----- RECORDS PROVIDED

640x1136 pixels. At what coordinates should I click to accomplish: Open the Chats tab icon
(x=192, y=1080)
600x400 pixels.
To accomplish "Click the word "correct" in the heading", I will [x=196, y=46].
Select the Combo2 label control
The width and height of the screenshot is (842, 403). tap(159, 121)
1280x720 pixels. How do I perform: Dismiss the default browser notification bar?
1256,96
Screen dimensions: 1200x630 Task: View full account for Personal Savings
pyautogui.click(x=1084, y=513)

----------
----- RECORDS PROVIDED

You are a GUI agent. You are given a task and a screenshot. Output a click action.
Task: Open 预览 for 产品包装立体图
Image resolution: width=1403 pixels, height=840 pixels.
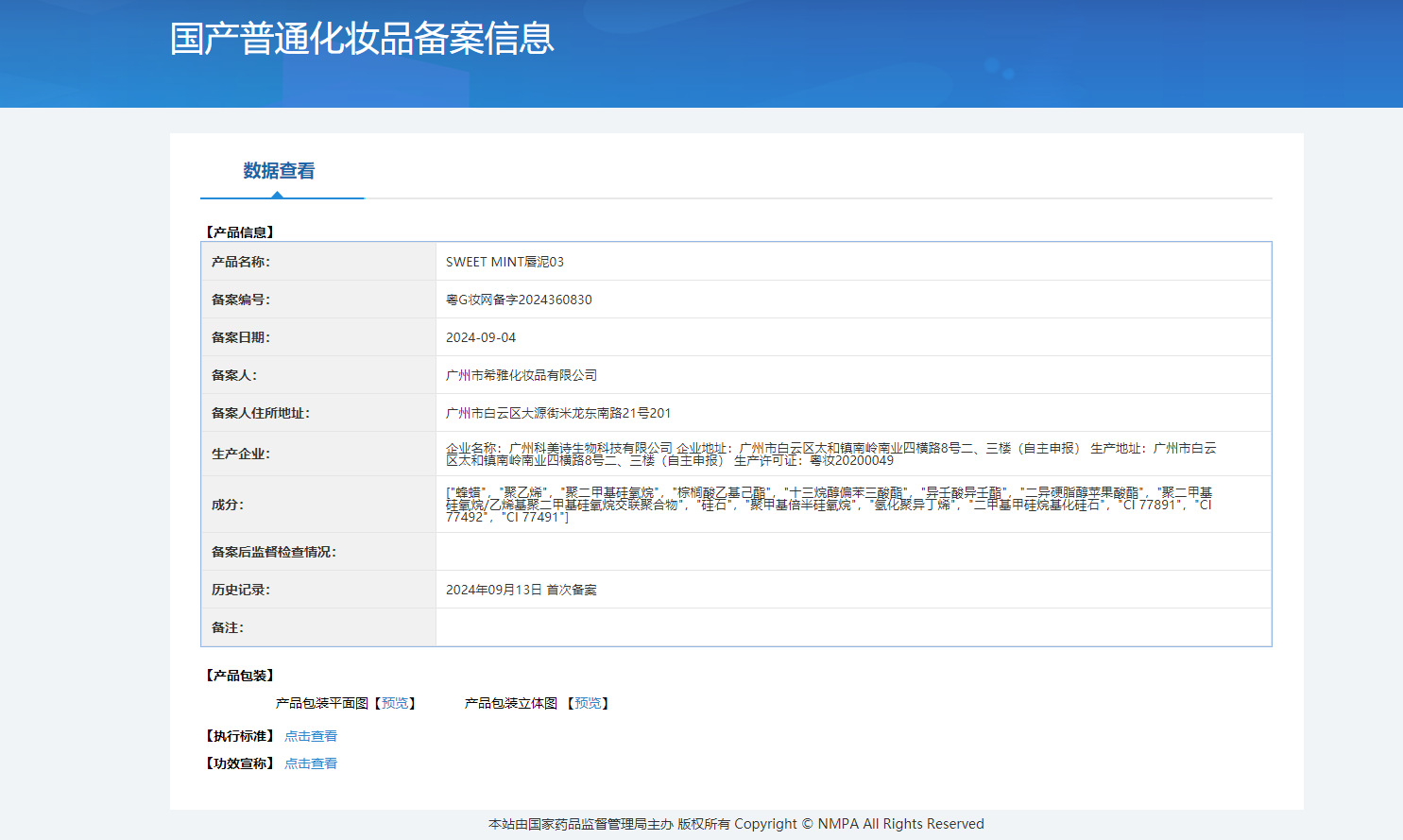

----------

§ EXERCISE OBJECTIVE
Among the records above, a stretch begins at the line containing "Task: Open 预览 for 产品包装立体图" and ends at the line containing "Image resolution: width=1403". Restate that stretch word for word, and nothing else.

§ WRITTEN REPLY
Task: Open 预览 for 产品包装立体图
Image resolution: width=1403 pixels, height=840 pixels.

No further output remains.